Directions for this task => Below are entries; output exactly the lines from the one with "scan scans image" to the one with "Groninger Kunstkring De Ploeg (610, 500)", both included, and nothing else.

Start of Exercise data

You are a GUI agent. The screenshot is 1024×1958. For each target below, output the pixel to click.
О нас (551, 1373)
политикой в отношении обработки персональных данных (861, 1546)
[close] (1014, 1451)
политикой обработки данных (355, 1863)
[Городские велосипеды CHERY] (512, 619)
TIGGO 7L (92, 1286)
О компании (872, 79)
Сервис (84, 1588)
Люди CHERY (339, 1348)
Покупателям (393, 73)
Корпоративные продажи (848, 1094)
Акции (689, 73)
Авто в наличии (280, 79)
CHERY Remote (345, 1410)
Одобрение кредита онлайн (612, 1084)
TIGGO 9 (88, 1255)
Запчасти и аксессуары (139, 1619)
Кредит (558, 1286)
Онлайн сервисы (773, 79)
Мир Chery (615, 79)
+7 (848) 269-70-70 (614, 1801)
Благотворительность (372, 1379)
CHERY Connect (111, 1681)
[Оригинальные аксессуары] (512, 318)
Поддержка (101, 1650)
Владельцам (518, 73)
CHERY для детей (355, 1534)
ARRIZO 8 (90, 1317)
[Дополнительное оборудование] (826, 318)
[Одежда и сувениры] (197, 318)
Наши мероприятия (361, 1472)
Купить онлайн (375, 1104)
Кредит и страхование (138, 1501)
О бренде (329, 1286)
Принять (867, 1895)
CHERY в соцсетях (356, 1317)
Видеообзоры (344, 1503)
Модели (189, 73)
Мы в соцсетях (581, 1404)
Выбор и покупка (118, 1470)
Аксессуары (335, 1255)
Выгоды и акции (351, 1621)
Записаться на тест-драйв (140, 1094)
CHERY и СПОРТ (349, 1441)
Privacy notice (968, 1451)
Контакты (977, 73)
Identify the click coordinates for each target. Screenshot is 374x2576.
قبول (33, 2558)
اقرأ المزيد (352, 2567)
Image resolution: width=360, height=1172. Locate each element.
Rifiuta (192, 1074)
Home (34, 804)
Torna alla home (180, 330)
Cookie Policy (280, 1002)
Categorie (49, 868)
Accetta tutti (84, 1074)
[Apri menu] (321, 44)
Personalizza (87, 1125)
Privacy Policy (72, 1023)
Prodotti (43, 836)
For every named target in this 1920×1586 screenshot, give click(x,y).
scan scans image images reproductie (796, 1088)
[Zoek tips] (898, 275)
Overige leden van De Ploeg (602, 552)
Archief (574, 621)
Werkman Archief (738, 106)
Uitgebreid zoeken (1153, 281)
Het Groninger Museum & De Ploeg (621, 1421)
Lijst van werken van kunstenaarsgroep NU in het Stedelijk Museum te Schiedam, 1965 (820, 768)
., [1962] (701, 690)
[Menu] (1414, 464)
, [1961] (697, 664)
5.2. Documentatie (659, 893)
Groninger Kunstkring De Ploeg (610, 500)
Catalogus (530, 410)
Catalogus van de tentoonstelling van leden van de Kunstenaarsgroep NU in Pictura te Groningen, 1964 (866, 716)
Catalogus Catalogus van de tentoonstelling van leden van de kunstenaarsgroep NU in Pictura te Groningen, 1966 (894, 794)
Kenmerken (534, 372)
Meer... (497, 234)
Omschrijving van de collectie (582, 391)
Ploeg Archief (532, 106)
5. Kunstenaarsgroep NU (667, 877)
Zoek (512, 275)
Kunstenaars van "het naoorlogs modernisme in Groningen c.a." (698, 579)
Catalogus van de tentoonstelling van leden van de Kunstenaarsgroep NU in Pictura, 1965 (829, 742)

End of Exercise data

Response =>
scan scans image images reproductie (796, 1088)
[Zoek tips] (898, 275)
Overige leden van De Ploeg (602, 552)
Archief (574, 621)
Werkman Archief (738, 106)
Uitgebreid zoeken (1153, 281)
Het Groninger Museum & De Ploeg (621, 1421)
Lijst van werken van kunstenaarsgroep NU in het Stedelijk Museum te Schiedam, 1965 (820, 768)
., [1962] (701, 690)
[Menu] (1414, 464)
, [1961] (697, 664)
5.2. Documentatie (659, 893)
Groninger Kunstkring De Ploeg (610, 500)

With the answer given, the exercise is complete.